Novartis expects to have an advisory committee meeting (AdCom) for CTL-019, with a focus on safety management, and some discussion of manufacturing. The Company thinks that it is possible that in the event there is an AdCom for pediatric r/r ALL, an AdCom would not be necessary for r/r DLBCL. Kite has given no indication that it expects to have an AdCom meeting. It is hard for me to imagine that there would be one for CTL-019 and not for Axi-Cel. Indeed, it seems highly likely that there would be an AdCom meeting to discuss both drugs.

So when will the drugs be approved. It seems highly likely that CTL-019 for pediatric r/r ALL could be approved on or before its early October PDUFA data and that Axi-Cel could be approved for r/r DLBCL on or before its November 29, 2017 PDUFA date. The timing for approval of CTL-019 in r/r DLBCL is more uncertain.

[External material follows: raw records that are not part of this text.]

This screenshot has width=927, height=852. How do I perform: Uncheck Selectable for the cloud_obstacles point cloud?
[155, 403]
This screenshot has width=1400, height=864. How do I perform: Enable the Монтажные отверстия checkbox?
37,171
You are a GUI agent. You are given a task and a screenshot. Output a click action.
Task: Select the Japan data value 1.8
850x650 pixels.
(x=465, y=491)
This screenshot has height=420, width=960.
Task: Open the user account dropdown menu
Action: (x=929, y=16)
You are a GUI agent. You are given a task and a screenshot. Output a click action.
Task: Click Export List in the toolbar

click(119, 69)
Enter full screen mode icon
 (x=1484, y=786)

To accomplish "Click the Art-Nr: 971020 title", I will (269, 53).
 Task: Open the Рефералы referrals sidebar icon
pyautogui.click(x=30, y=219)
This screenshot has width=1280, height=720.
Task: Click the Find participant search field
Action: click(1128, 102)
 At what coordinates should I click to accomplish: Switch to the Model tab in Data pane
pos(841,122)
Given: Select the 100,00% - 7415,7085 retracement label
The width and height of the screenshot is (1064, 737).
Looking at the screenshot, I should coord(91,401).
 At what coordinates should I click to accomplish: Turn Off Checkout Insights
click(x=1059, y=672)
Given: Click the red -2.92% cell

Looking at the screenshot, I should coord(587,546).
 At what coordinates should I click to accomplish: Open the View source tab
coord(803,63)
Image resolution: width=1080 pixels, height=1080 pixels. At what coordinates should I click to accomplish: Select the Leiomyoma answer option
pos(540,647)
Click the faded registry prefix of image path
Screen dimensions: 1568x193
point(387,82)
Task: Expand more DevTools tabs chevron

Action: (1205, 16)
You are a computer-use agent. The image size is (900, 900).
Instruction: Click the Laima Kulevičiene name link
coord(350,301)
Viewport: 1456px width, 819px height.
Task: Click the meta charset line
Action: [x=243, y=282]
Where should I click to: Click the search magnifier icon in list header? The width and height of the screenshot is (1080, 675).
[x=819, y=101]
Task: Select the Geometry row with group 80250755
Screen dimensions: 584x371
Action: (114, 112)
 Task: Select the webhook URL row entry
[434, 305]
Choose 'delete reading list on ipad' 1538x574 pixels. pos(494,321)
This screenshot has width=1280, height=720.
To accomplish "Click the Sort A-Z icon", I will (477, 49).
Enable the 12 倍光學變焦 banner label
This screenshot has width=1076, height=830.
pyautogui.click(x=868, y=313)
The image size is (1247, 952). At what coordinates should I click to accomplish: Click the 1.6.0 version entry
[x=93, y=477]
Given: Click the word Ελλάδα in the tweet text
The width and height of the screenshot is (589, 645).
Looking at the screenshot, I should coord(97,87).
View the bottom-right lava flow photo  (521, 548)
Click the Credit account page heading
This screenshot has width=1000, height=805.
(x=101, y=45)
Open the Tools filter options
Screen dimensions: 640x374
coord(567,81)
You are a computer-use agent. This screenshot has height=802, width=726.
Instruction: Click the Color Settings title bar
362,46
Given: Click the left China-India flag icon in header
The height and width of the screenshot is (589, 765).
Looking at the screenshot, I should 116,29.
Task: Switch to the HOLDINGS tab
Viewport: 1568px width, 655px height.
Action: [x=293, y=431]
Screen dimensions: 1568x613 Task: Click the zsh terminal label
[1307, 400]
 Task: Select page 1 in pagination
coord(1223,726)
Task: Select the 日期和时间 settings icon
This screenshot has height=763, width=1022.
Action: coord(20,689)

One can make the argument that because the ZUMA-1 trial started 3 months and 13 days before JULIET that Axi-Cel will be approved by the same time before CTL-019. Kite and bullish analysts are counting on this. However, I think that because many of the safety and manufacturing issues for CTL-019 in r/r ALL and r/r DLBCL are the same or similar, that the FDA could move much faster.

Timing of Approvals

I think there is a reasonable probability that CTL-019 for r/r ALL and r/r DLBCL will be approved at or close to the same date as Axi-Cel in r/r DLBCL. My guess is that this could be in October or November of 2017.

Issues with the Launch

Marketing Approach will be Different than with Conventional Drugs

Novartis has indicated that it will take a different approach to marketing CTL-019 than its practice with conventional drugs because of the complex logistics and treatment protocol. There has to be a highly reliable process to gather the cells at the clinical site, ship them out for manufacturing, return them to the clinical site and then administer them. Throughout this process, the utmost attention must be paid to retaining the viability of the living cells, which in most cases are irreplaceable. Moreover, managing the grade 3 and 4 side effects of this treatment require strict attention and probable hospitalization. This is all very different from detailing a drug and this is where Cryoport plays a key role.

Novartis is planning a marketing model that is similar to that used by manufacturers of complicated, implanted medical devices. In this model, the Novartis sales representatives will function as a resource and assistant to the physician, often sitting in on the cell infusions. This requires much more interaction with the physician and hospital staff than traditional detailing. This strategy is intended to avoid problems with complicated logistics , treatment protocols and reimbursement issues resulting from the high price tag of the treatment.

Price of Cell Infusion Therapy

Based on comments from Kite and key opinion leaders, I think that the price of the cell infusion alone could be $350,000 or more but the additional costs for the chemotherapy treatment used to reduce T-cell populations before cell infusion and costs required to treat side effects (often requiring hospitalization) could add $250,000 and result in all-in costs of $600,000.

Market Size

The addressable market for r/r ALL is about 800 patients in the US. Because of the very high response rates in these patients-the CR rate is 80% to 90%-I think that most of these patients will receive CTL-019. At a price of $350,000 per treatment the addressable market is $280 million. Novartis will be the only player in this market until late 2018 or 2019.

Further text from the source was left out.